路線図外の線路を走るとはどういうことなのか、最初に運行ルートを明かしてしまいます。
大宮駅から東北本線を南下、その後武蔵野線へ入って西船橋駅を目指すというルートです。注目するべきは、東北本線から武蔵野線への入り方。
大宮から南下する東北本線と武蔵野線は直交しているだけで、路線図だけを見ていると直接は入れません。
そこで手助けしてくれるのが、大宮支線・西浦和支線です。
これは貨物線なのですが、朝夕のラッシュ時には東北本線と武蔵野線を直接結ぶ列車が運行され、それが「しもうさ号」です。
ちなみに今回乗車するしもうさ号の他、八王子・府中本町方面へ行くむさしの号もあります。
これに関しても貨物線の大宮支線を通り、今度は武蔵野線の西側へ抜けていきます。
路線図からいなくなる列車といえば東海道の通勤特急湘南(旧湘南ライナー)が有名ですが、これは各駅に停まる普通列車。不思議なルートを走っていくしもうさ号に乗って、その道のりの様子を見ていきましょう。
18:26 大宮駅 発
鉄道の街大宮は東北と新潟の分岐点。長距離輸送だけでなく、首都圏らしく日常的な通勤通学客も多く利用しています。
さいたま新都心駅の横を通過。
この列車は湘南新宿ライン(東北貨物線)の線路を走っているのですが、ホームが設置されていません。京浜東北線と東北本線の列車が停まります。
次の与野駅は京浜東北線のみ停車で、向かい側E233系が東北本線を通過するところに、ホームはありません。
この列車は湘南新宿ライン(東北貨物線)上り線から、武蔵野線大宮支線に入りました。
これで右側を走っていた湘南新宿ライン(東北貨物線)下り線も立体交差して左側へ移り、武蔵野線大宮支線は完全に隣り合った複線になります。
武蔵野線大宮支線は、大宮大地を貫くトンネルに入りました。
トンネルをくぐると、武蔵野線大宮支線から西浦和支線が分岐する別所信号場に侵入します。
大宮支線は西浦和駅、西浦和支線は武蔵浦和駅へ向かいます。支線の名前があべこべでややこしい…。
ひと足早く西浦和支線下り線が分岐、埼京線中浦和駅の高架下をくぐります。
さらに今走っている上り線も分岐し、西浦和支線に入ります。
西浦和支線下り線は複線の大宮支線を乗り越え、西浦和支線上り線と共に武蔵浦和駅を目指します。

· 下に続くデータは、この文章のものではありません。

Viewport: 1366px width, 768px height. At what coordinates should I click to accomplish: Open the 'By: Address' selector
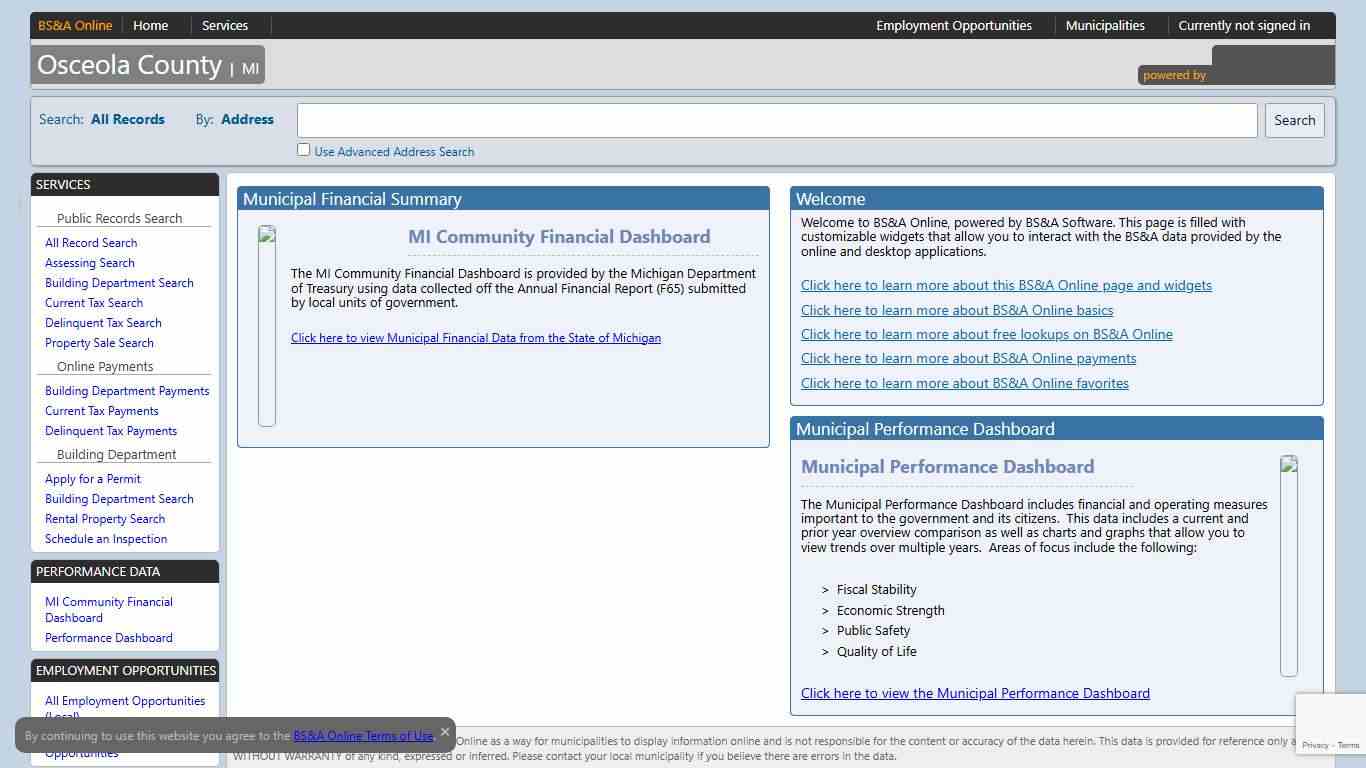247,119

東北新幹線の高架橋をくぐりながら、武蔵浦和駅に到着です。この上には東北新幹線と並走する埼京線が通っていて、直交している状況です。
先程の連絡線を通ったことで、東北本線から武蔵野線へ直通することができました。
南浦和駅はさっき通っていた東北本線と直交する駅です。ここに連絡線を作っても良かったでしょうが、おそらく立体交差を作るのに広い土地を確保する必要があり、先程の場所が選ばれたのだと思います。
大宮から武蔵野線各駅へ行きたいなら、しもうさ号を設定しなくても、南浦和駅で乗り換えれば済む話です。
このような列車が運行されているのは、東北本線の混雑緩和のため。大宮〜南浦和に乗っていた武蔵野線へ乗り換える人たちを、しもうさ号に分散させているのです。首都圏では直通列車がたくさんあって慣れていないと混乱しますが、それらは混雑緩和に大きく貢献しています。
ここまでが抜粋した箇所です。